Aangeleverde gegevens =>
==*==

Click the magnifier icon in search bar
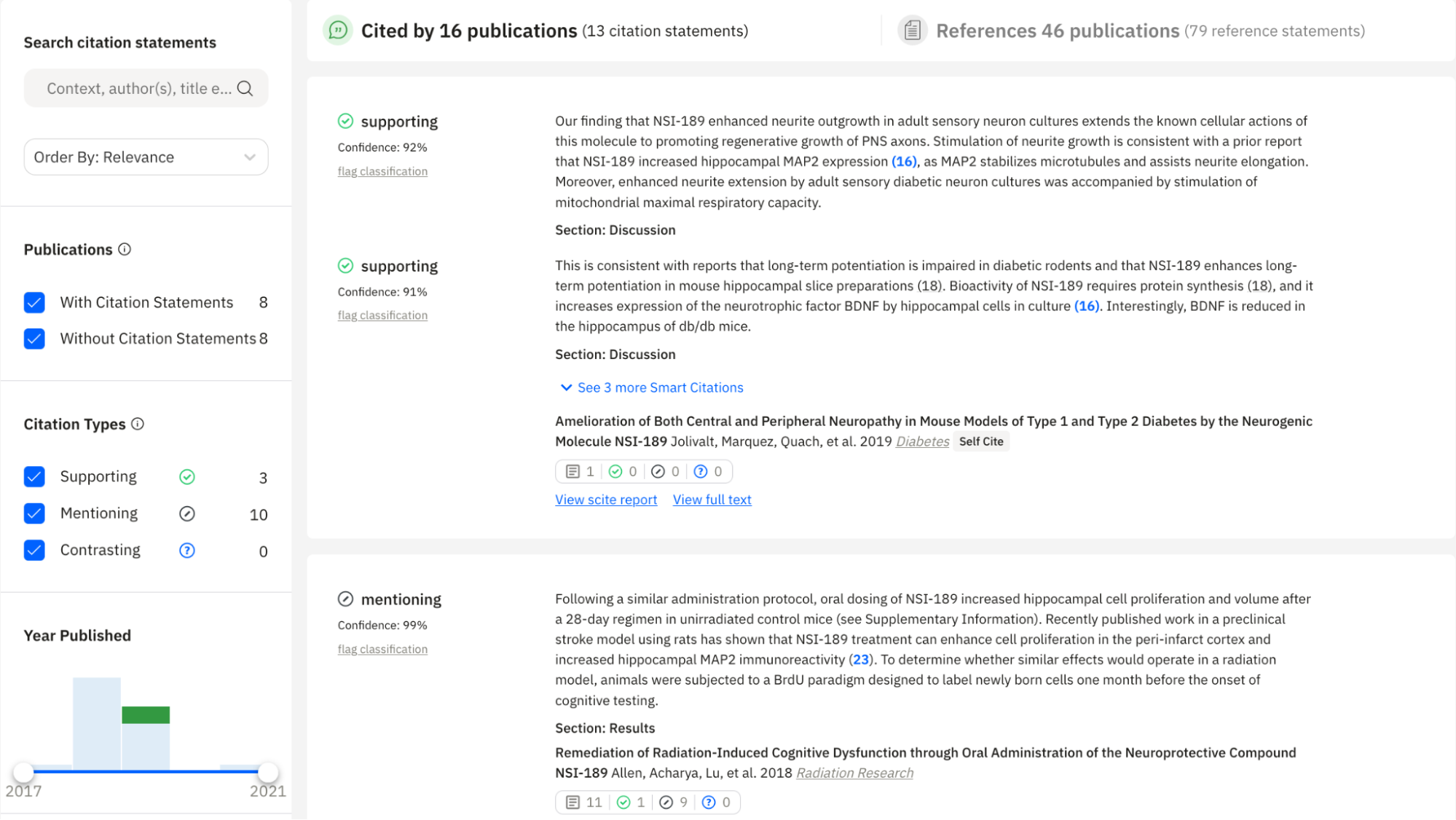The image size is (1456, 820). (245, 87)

==*==

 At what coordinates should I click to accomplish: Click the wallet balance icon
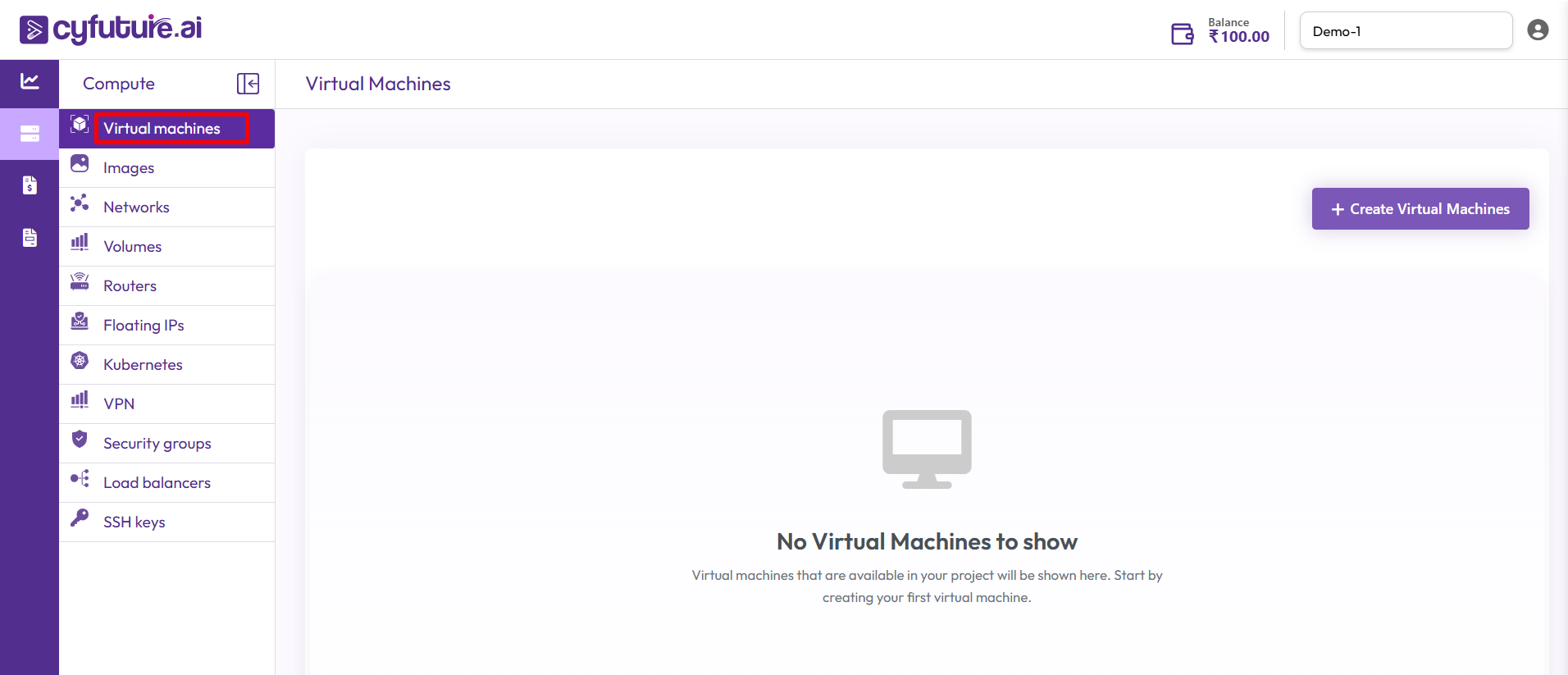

==*==

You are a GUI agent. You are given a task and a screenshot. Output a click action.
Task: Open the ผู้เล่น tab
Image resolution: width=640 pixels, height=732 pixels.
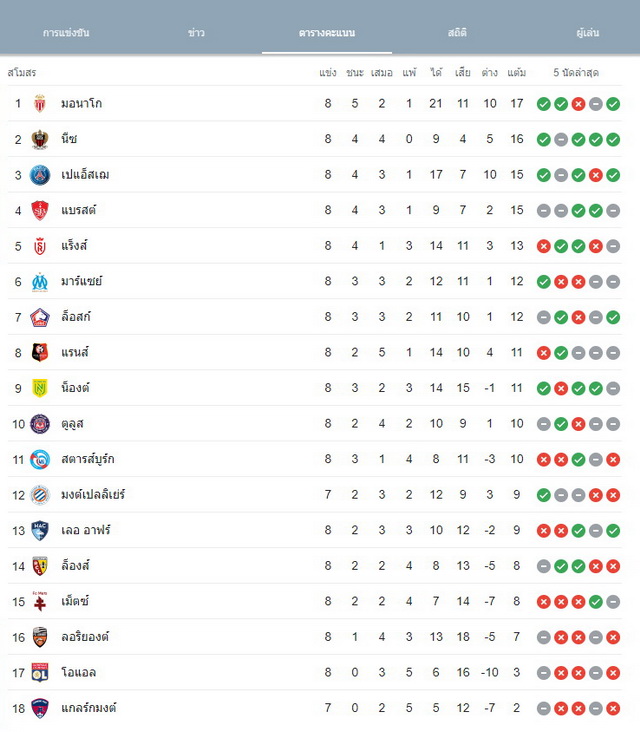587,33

==*==

Opdracht =>
Haal uit de items hierboven elke regel waarin het woord "icon" voorkomt. Hoofdletters en kleine letters tellen daarbij mee.

Oplossing hieronder =>
Click the magnifier icon in search bar
 At what coordinates should I click to accomplish: Click the wallet balance icon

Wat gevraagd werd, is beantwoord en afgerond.